Team

Principal Investigator

Sifat Muin, PhD

Research Assistant Professor

Sonny Astani Department of Civil & Environmental Engineering

University of Southern California

email: muin@usc.edu

Dr. Muin earned her PhD in Civil and Environmental Engineering at UC Berkeley in 2018. She finished her BS and MS in Civil Engineering from Bangladesh University of Engineering and Technology and UC Berkeley, respectively. Before joining USC she was a postdoctoral researcher at the Pacific Earthquake Engineering Research (PEER) Center. Dr. Muin is an active member of Structural Extreme Events Reconnaissance (StEER) network and Earthquake Engineering Research Institute (EERI). 
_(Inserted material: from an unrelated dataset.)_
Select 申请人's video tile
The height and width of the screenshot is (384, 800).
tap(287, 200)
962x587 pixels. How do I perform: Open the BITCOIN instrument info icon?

Dr. Muin’s expertise is in structural health monitoring(SHM). She is currently working in areas of response-based damage detection using machine learning, SHM sensor development, and disaster resiliency modeling.  Dr Muin’s research interest lies in structural health monitoring, earthquake engineering, response of long period structures, machine learning, data-driven community resilience, disaster reconnaissance, feasible SHM sensors. 

Graduate Students

Zijie Li

email: zijieli@usc.edu

Zijie completed his master's degree in materials engineering at the University of Southern California. He is interested in wearable electronics and flexible electronics. At MRG, his work focuses on the fabrication and testing of a new kind of structural health monitoring sensor working on the pipe.

Md Farhad Hossain

email: mdfarhad@usc.edu 

Md Farhad Hassan is a graduate student at Ming Hsieh Department of Electrical and Computer Engineering, USC. His research focus is flexible electronics and wearable medical devices for precision health and psychiatry. At MRG he is developing flexible and low-cost continuous structural health monitoring sensors-systems with the capability to localize sensing across large areas. To learn more about Farhad and his research, please visit: www.farhadhassan.com

Ankit Tripathi

email: ankittri@usc.edu

Ankit is pursuing his MS degree in Applied Data Science at USC. He is interested in natural language processing and machine learning. At MRG, his work focuses on community sentiment analysis for identifying vulnerability following earthquakes. He helped create the methodology and the NLP  model required for the research as well as created visualizations. 

Undergraduate Students

Kathryne Keenan

email:kakeenan@usc.edu

Kathryne is pursuing her BS degree in Mechanical and Aerospace Engineering and will be starting her MS program in the spring 2024. At MRG, she was part of the group that is developing the printed strain sensor. She helped with the NX modeling and simulations to model the bending and compressing of the pipe. She also participated in writing a conference paper on this project.

Cevina Manzano

email:crmanzan@usc.edu

Cavina is pursuing her BS degree in Mechanical and Aerospace Engineering. At MRG, she was part of the group that is developing the printed strain sensor. She helped fabricate the printed flexible strain sensors by screen printing. In addition to fabrication, she worked on a research paper submitted to the IEEE conference and conducted literature review for the research project's review paper.

Summer Research Students

Md. Sultanur Ashikin

email: mdsultanurashikin@gmail.com 

Ashikin received his BS in Civil Engineering from Bangladesh University of Engineering and Technology in 2022. He has done his undergraduate thesis on predicting creep-fatigue based design life of a steam generator tube-sheet of a sodium fast reactor where the component undergoes cyclic loading due to sodium flow. He is now preparing himself to get enrolled in a graduate program where he wants to explore the research opportunities in the response based structural health monitoring arena. At MRG@USC, Ashikin is working on a project where the main objective is to identify the best feature using machine learning algorithm to monitor wooden structures' structural health. Later, using this feature the aim of the study is to monitor the structural health of the wood buildings due to different levels of ground motions.


Sanjay Acharjee

email: sanjayacharjee07@gmail.com 

Sanjay is pursuing his BS in Civil Engineering from Bangladesh University of Engineering and Technology. His research interest is at the intersection of Deep Learning and Civil Engineering. At MRG, he is currently working on a method to measure Earthquake Resiliency with Natural Language Processing and Social Media data.